General and administrative expenses were $6.3 million in the third quarter of 2018, compared to $2.1 million in the third quarter of 2017. The increase in general and administrative expenses was primarily attributable to an increase in employee related costs of $2.0 million due to the hiring of additional personnel, an increase in professional and consulting fees of $0.9 million, an increase in license agreement costs of $0.7 million attributable to our achievement of milestones, an increase of $0.4 million in director stock option compensation and an increase of $0.2 million in insurance costs.

About APL-2
APL-2 is designed to inhibit the complement cascade centrally at C3 and may have the potential to treat a wide range of complement-mediated diseases more effectively than is possible with partial inhibitors of complement. APL-2 is a synthetic cyclic peptide conjugated to a polyethylene glycol (PEG) polymer that binds specifically to C3 and C3b, effectively blocking all three pathways of complement activation (classical, lectin, and alternative).

About Apellis
Apellis Pharmaceuticals, Inc. is a clinical-stage biopharmaceutical company focused on the development of novel therapeutic compounds for the treatment of a broad range of life-threatening or debilitating autoimmune diseases based upon complement immunotherapy through the inhibition of the complement system at the level of C3. Apellis is the first company to advance chronic therapy with a C3 inhibitor into clinical trials. For additional information about Apellis and APL-2, please visit http://www.apellis.com. For additional information regarding our clinical trials, visit www.apellis.com/clinical-trials.html.

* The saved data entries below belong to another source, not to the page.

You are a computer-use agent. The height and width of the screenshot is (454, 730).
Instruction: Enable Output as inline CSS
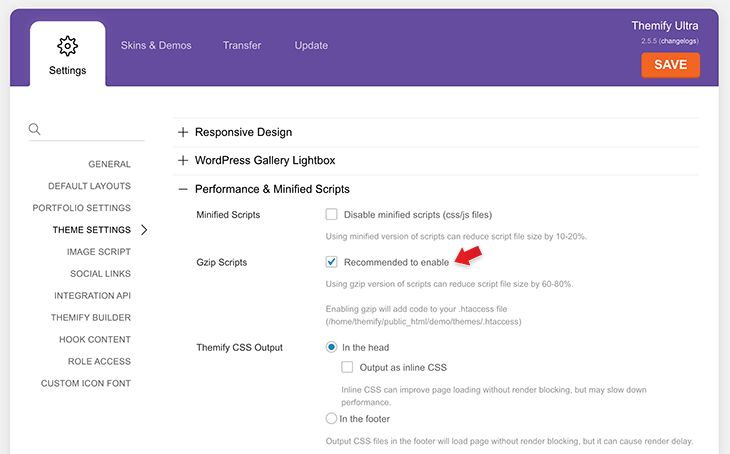pyautogui.click(x=347, y=367)
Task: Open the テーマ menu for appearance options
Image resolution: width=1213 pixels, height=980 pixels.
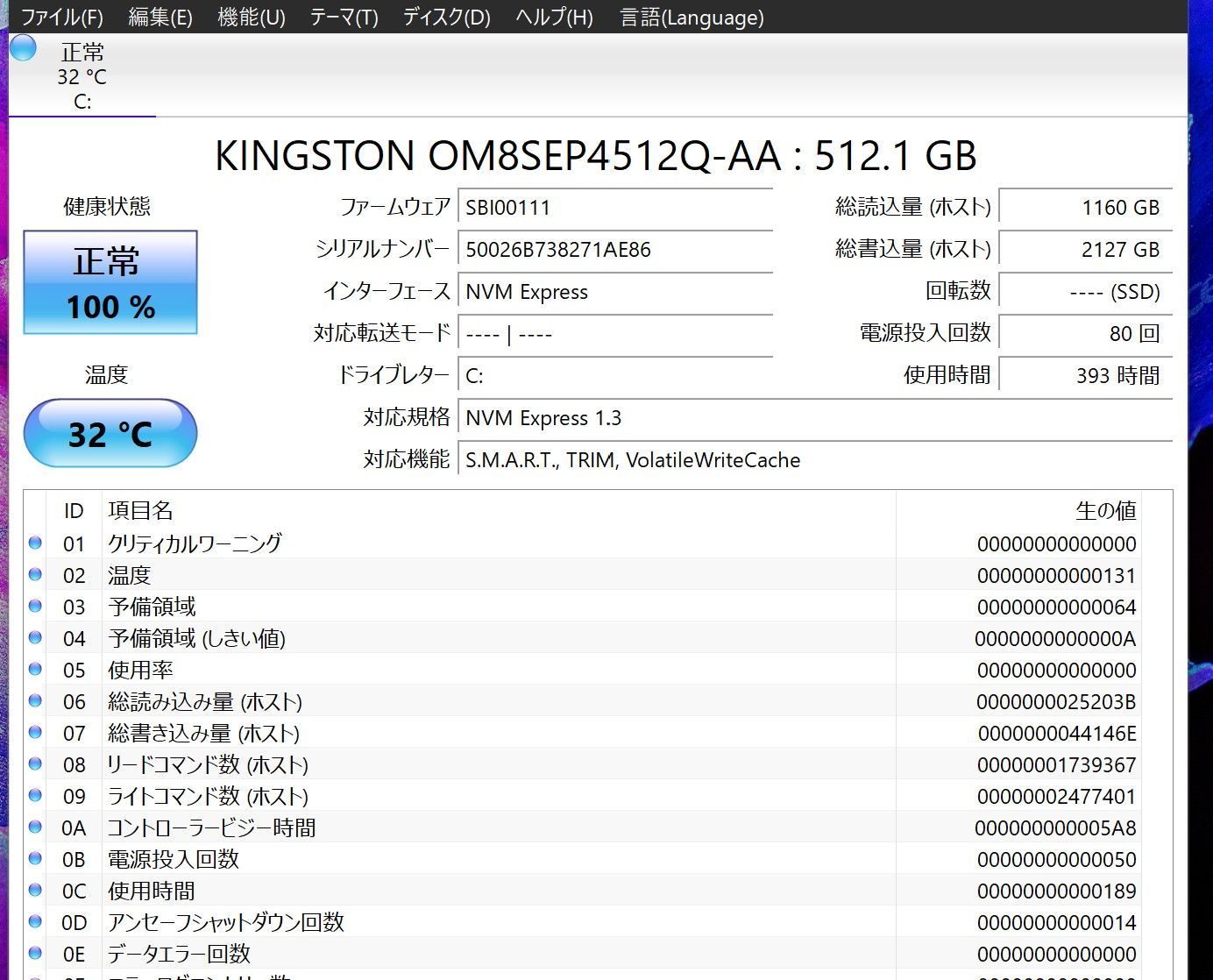Action: pos(344,17)
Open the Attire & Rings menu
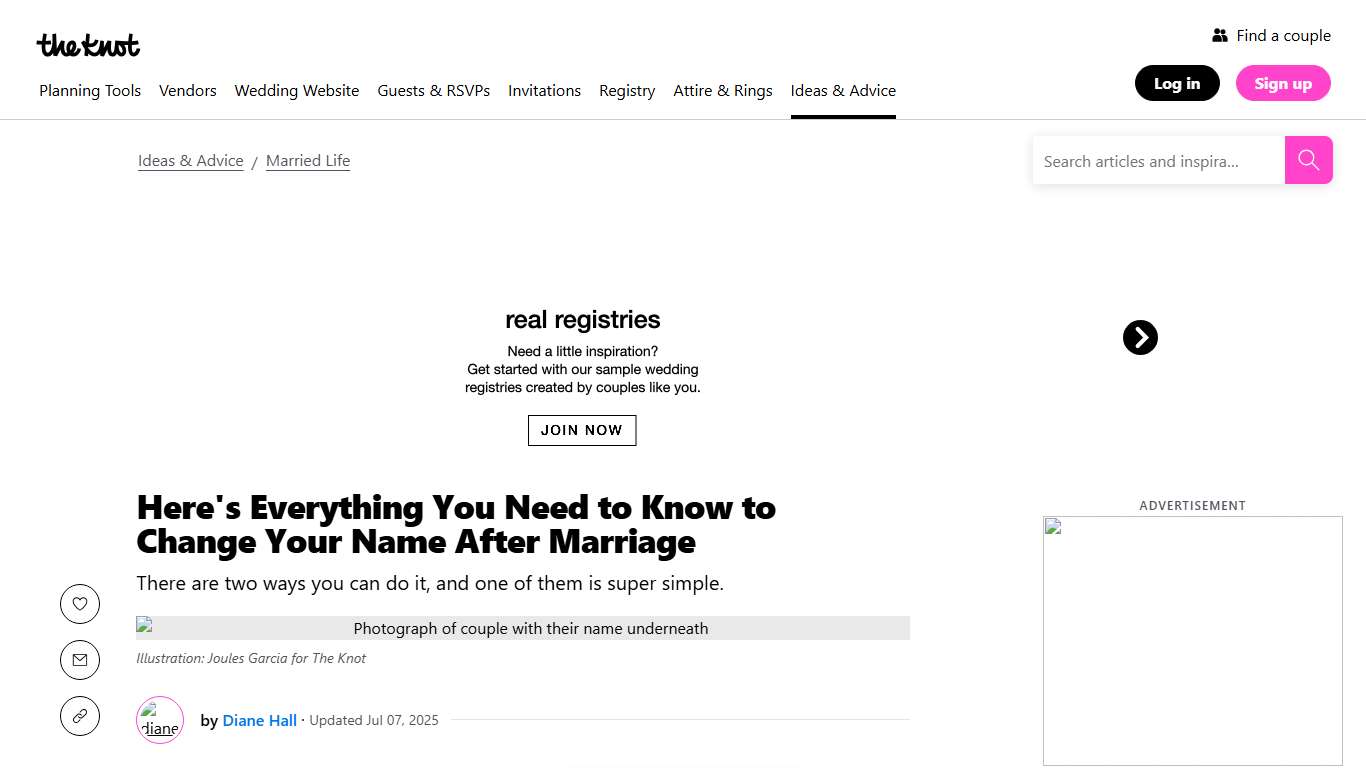This screenshot has height=768, width=1366. [723, 91]
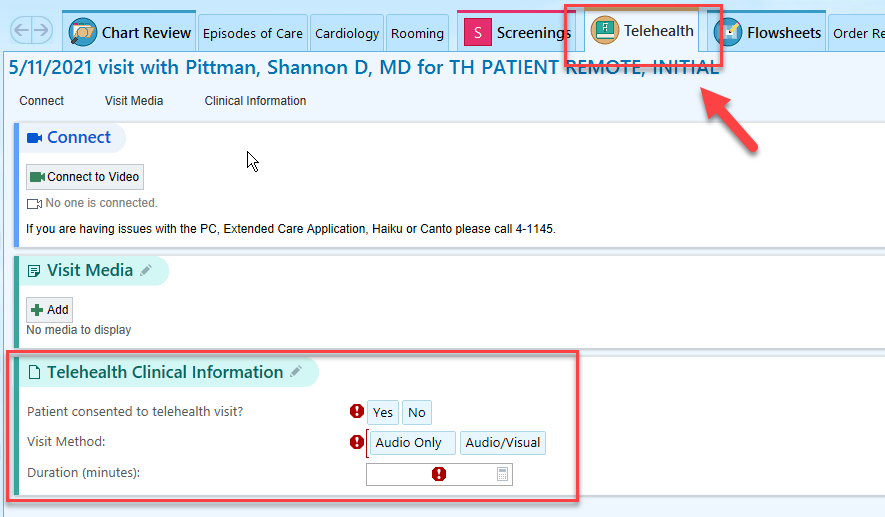Click Add button under Visit Media
The height and width of the screenshot is (517, 885).
[x=50, y=310]
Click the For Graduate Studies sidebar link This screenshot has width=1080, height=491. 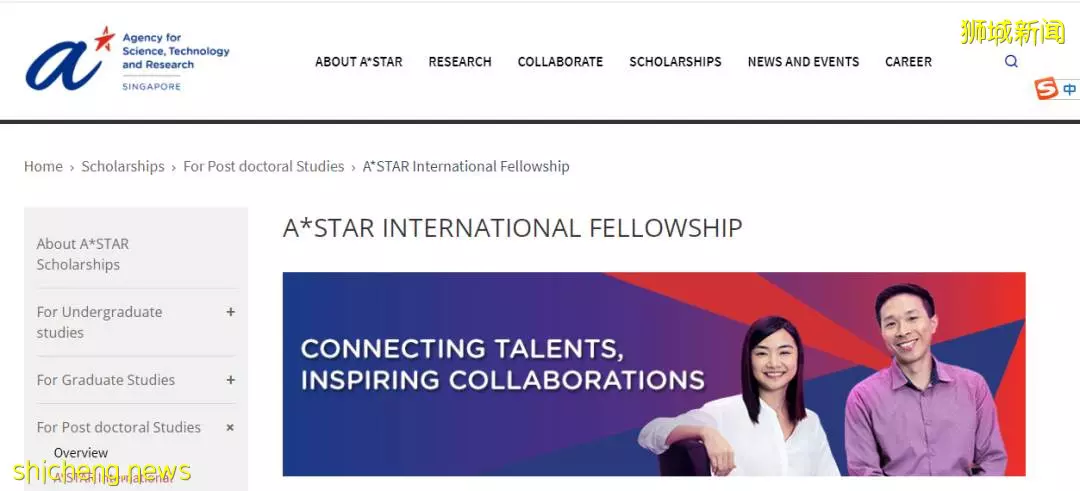105,380
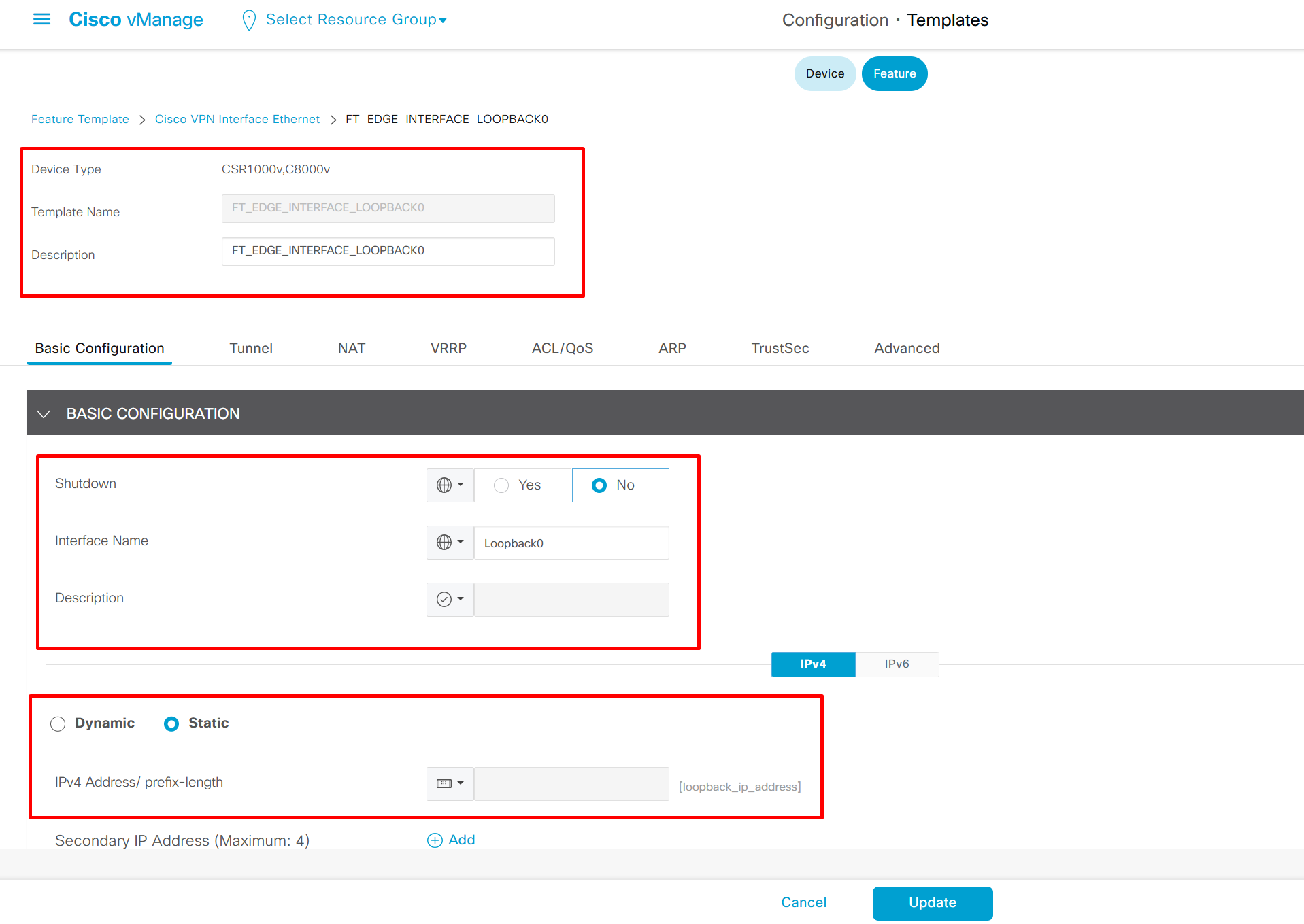Click the Cancel link
Screen dimensions: 1304x924
pyautogui.click(x=803, y=903)
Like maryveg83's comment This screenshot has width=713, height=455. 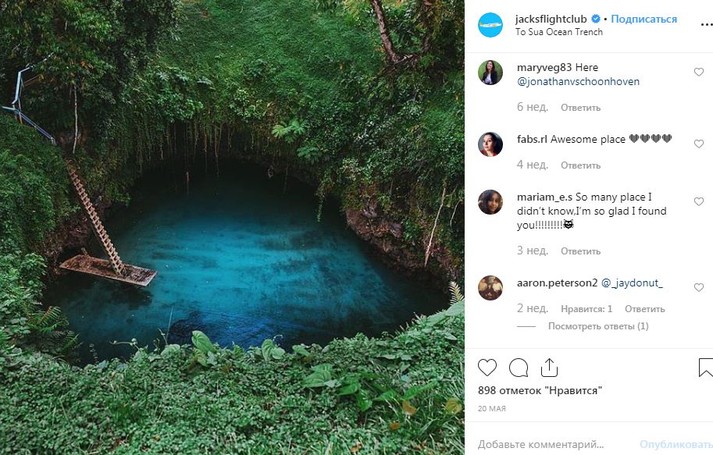[698, 73]
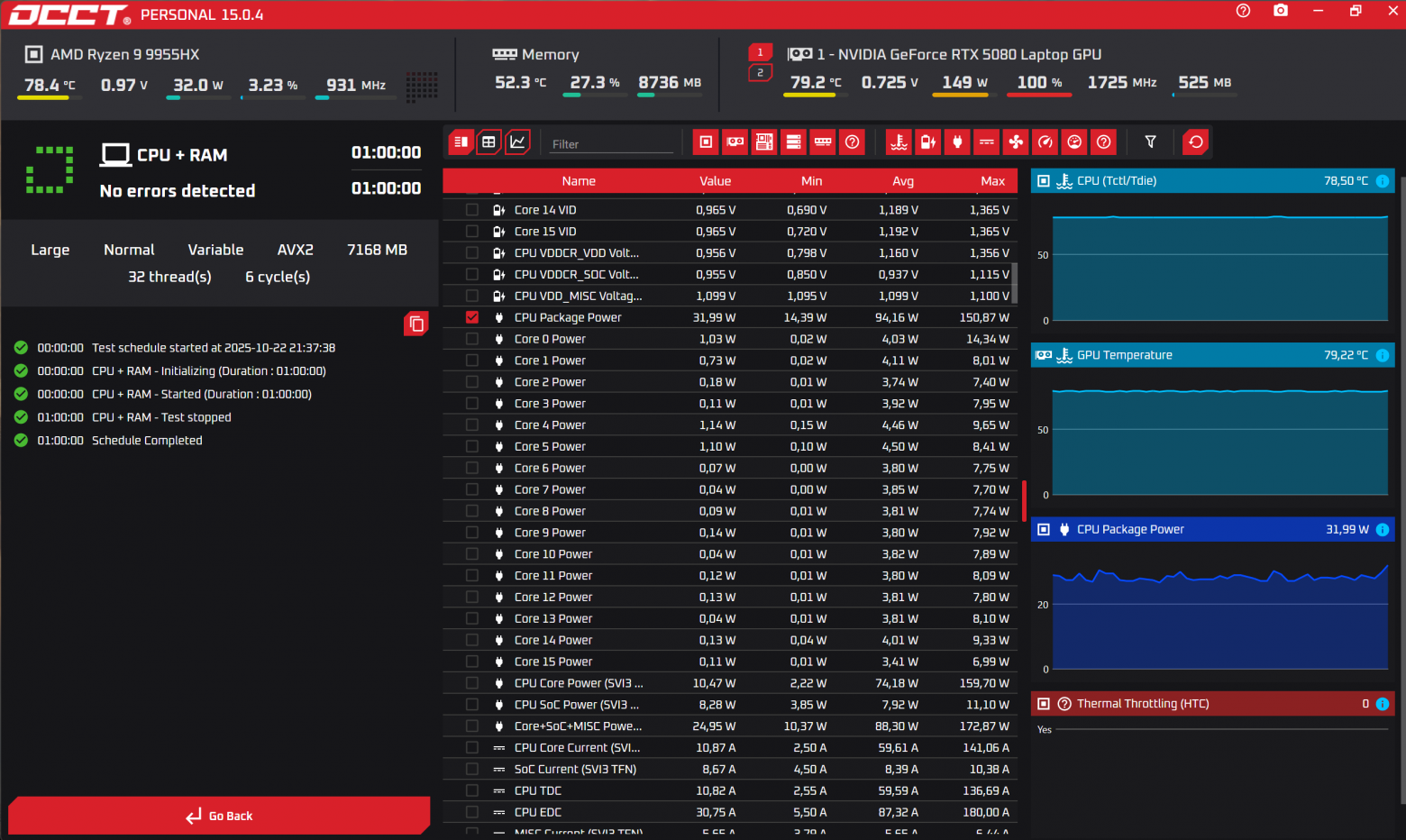Select GPU number 2 in the selector

760,73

Forward-Looking Statements 
Statements in this press release about future expectations, plans and prospects, as well as any other statements regarding matters that are not historical facts, may constitute “forward-looking statements” within the meaning of The Private Securities Litigation Reform Act of 1995. These statements include, but are not limited to, statements relating to the implications of preliminary clinical data. The words “anticipate,” “believe,” “continue,” “could,” “estimate,” “expect,” “intend,” “may,” “plan,” “potential,” “predict,” “project,” “should,” “target,” “will,” “would” and similar expressions are intended to identify forward-looking statements, although not all forward-looking statements contain these identifying words. Actual results may differ materially from those indicated by such forward-looking statements as a result of various important factors, including: whether dosing in the Phase 3 GA program will resume when anticipated; whether preliminary or interim results from a clinical trial will be predictive of the final results of the trial; whether results obtained in preclinical studies and clinical trials will be indicative of results that will be generated in future clinical trials; whether APL-2 will successfully advance through the clinical trial process on a timely basis, or at all; whether the results of such clinical trials will warrant regulatory submissions and whether APL-2 will receive approval from the United States Food and Drug Administration or equivalent foreign regulatory agencies for GA, PNH or any other indication; whether, if Apellis’ products receive approval, they will be successfully distributed and marketed; and other factors discussed in the “Risk Factors” section of Apellis’ Quarterly Report on Form 10-Q filed with the Securities and Exchange Commission on November 13, 2018 and the risks described in other filings that Apellis may make with the Securities and Exchange Commission. Any forward-looking statements contained in this press release speak only as of the date hereof, and Apellis specifically disclaims any obligation to update any forward-looking statement, whether as a result of new information, future events or otherwise.